● Assignment
Leave out every picture and set down, exactly, the lines below from the one holding "Screen dimensions: 323x402" up to and including the one holding "Task: Click the word".

● Source data
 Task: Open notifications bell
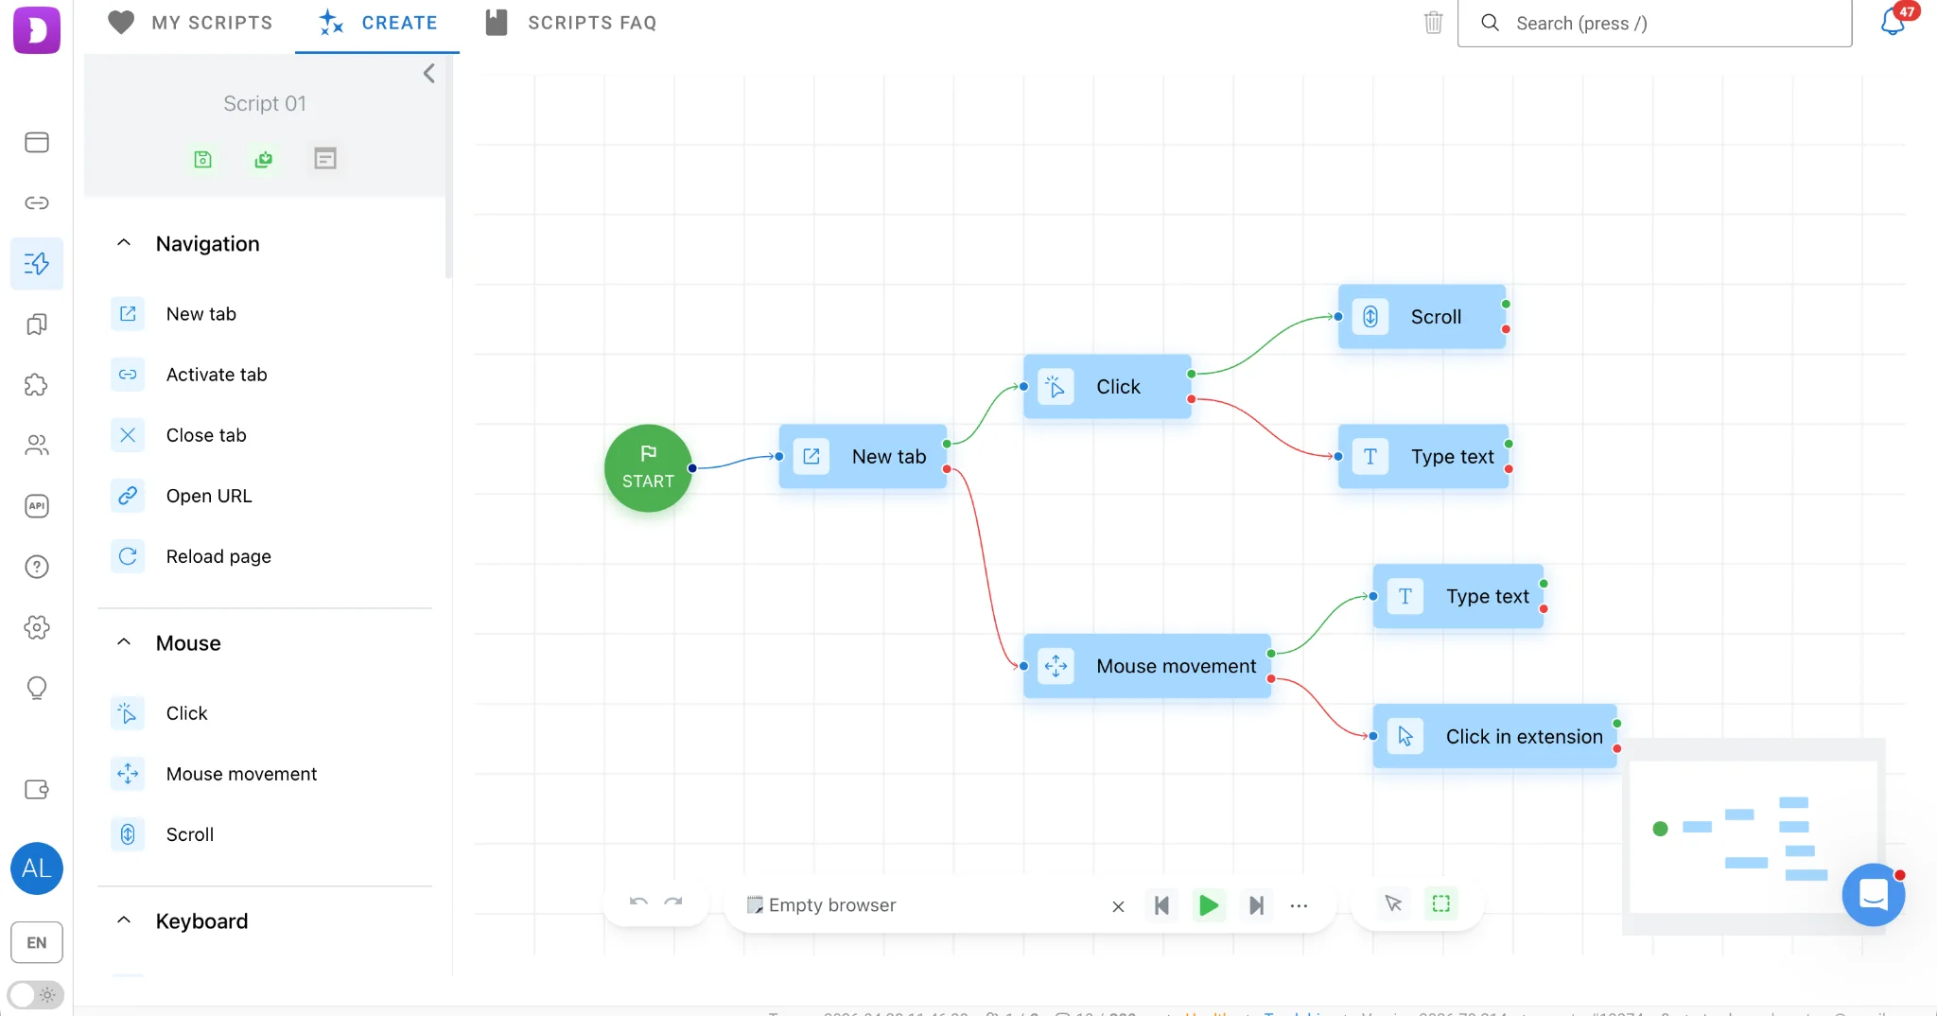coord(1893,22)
==
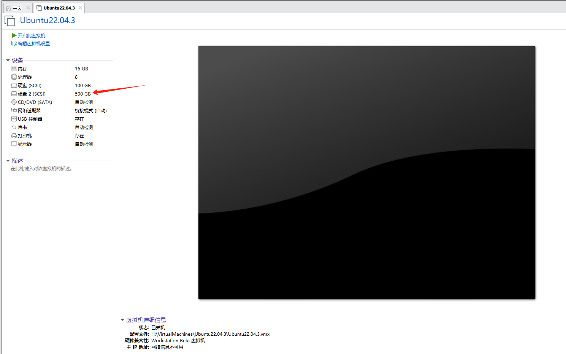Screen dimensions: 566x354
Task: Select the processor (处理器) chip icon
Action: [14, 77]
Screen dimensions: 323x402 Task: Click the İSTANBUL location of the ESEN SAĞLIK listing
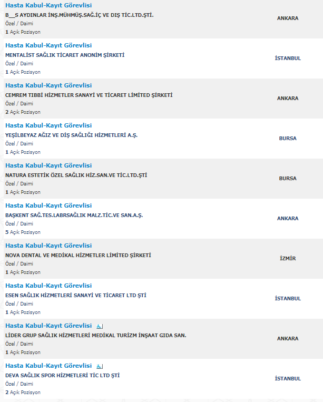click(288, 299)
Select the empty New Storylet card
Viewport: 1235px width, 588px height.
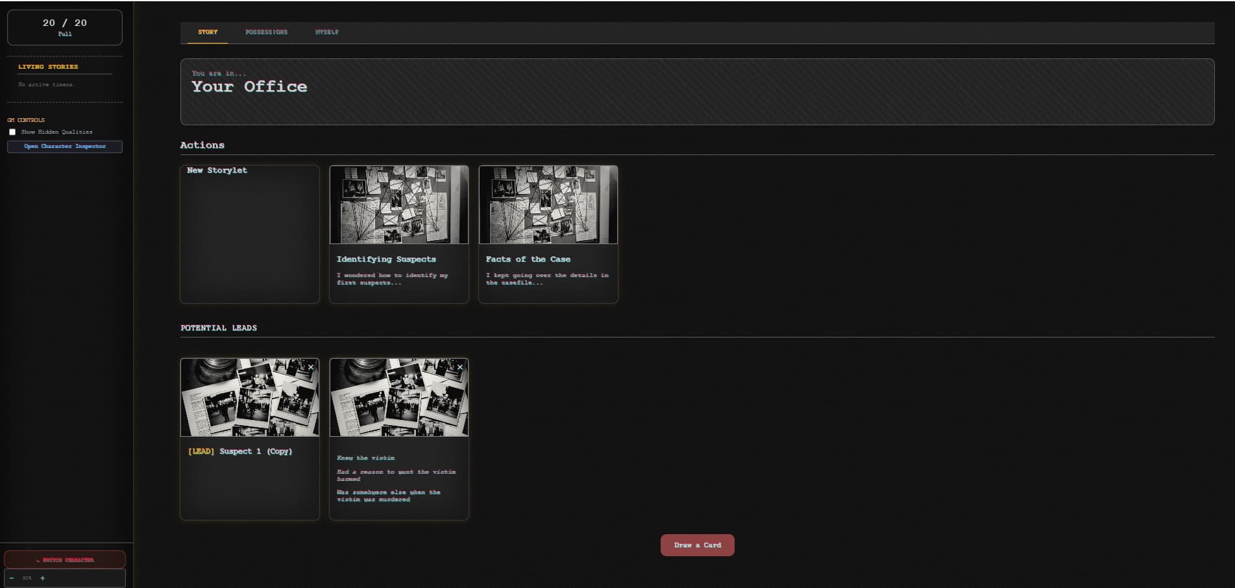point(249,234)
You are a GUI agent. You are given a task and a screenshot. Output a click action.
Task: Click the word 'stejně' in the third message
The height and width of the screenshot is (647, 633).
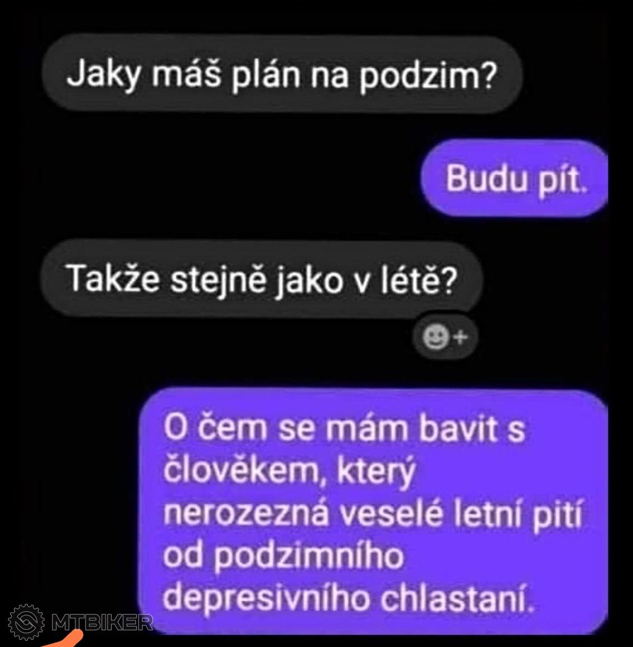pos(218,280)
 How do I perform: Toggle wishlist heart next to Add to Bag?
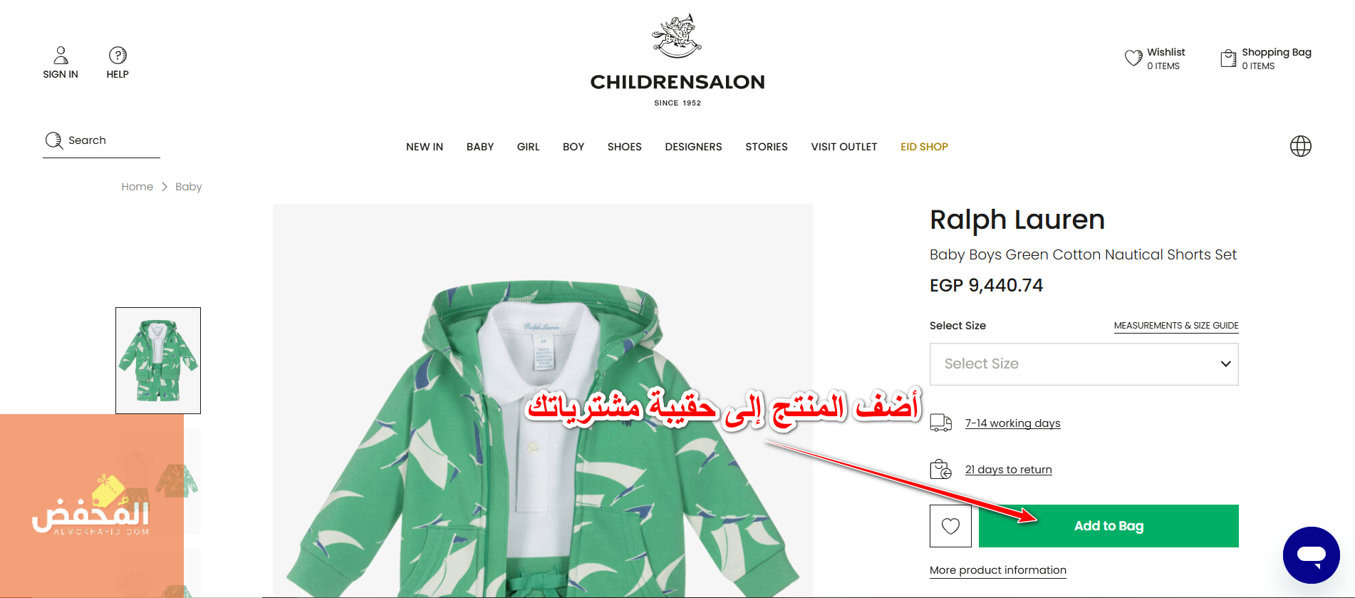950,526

● Result
Screen dimensions: 323x402 Task: Click the İSTANBUL location of the ESEN SAĞLIK listing
click(288, 299)
Select the empty New Storylet card
Viewport: 1235px width, 588px height.
point(249,234)
You are a GUI agent. You are given a task and a screenshot. Output a click action.
Task: Click the word 'stejně' in the third message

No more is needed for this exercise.